**** Exercise materials

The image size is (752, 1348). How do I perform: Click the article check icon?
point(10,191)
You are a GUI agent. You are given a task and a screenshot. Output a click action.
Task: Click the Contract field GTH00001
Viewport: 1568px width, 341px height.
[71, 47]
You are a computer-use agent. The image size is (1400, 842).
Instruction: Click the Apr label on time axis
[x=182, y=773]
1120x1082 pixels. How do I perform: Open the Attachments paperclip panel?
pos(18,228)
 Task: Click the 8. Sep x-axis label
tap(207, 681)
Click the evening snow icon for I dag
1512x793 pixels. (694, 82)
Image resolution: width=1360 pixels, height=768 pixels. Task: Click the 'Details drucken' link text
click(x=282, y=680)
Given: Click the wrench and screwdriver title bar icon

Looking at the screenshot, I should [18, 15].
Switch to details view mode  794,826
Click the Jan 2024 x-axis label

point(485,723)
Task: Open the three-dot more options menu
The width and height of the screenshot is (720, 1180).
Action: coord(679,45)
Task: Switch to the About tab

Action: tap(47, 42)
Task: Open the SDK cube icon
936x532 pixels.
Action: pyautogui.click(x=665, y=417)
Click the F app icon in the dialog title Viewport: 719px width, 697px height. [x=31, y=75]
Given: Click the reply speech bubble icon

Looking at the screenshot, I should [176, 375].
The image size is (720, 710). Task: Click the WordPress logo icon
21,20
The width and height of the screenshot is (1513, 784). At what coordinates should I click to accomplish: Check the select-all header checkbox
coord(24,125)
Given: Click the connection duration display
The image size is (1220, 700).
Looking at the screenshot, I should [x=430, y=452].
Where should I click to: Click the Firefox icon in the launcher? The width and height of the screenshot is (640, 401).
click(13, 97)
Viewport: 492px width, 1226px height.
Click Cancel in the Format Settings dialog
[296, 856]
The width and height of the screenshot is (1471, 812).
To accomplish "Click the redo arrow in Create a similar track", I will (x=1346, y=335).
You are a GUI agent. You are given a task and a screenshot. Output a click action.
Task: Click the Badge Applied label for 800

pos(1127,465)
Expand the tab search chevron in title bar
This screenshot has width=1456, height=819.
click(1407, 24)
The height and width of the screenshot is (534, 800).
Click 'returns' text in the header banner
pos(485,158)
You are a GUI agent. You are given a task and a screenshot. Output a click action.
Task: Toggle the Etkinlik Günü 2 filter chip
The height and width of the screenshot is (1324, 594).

********

What this task involves:
Reproduce verbatim the lines of the items above, starting with the line containing "Viewport: 492px width, 1226px height." and continuing through the end of the items.

Answer for the task:
Viewport: 492px width, 1226px height.
Click Cancel in the Format Settings dialog
[296, 856]
The width and height of the screenshot is (1471, 812).
To accomplish "Click the redo arrow in Create a similar track", I will (x=1346, y=335).
You are a GUI agent. You are given a task and a screenshot. Output a click action.
Task: Click the Badge Applied label for 800

pos(1127,465)
Expand the tab search chevron in title bar
This screenshot has width=1456, height=819.
click(1407, 24)
The height and width of the screenshot is (534, 800).
Click 'returns' text in the header banner
pos(485,158)
You are a GUI agent. You are given a task and a screenshot. Output a click action.
Task: Toggle the Etkinlik Günü 2 filter chip
The height and width of the screenshot is (1324, 594).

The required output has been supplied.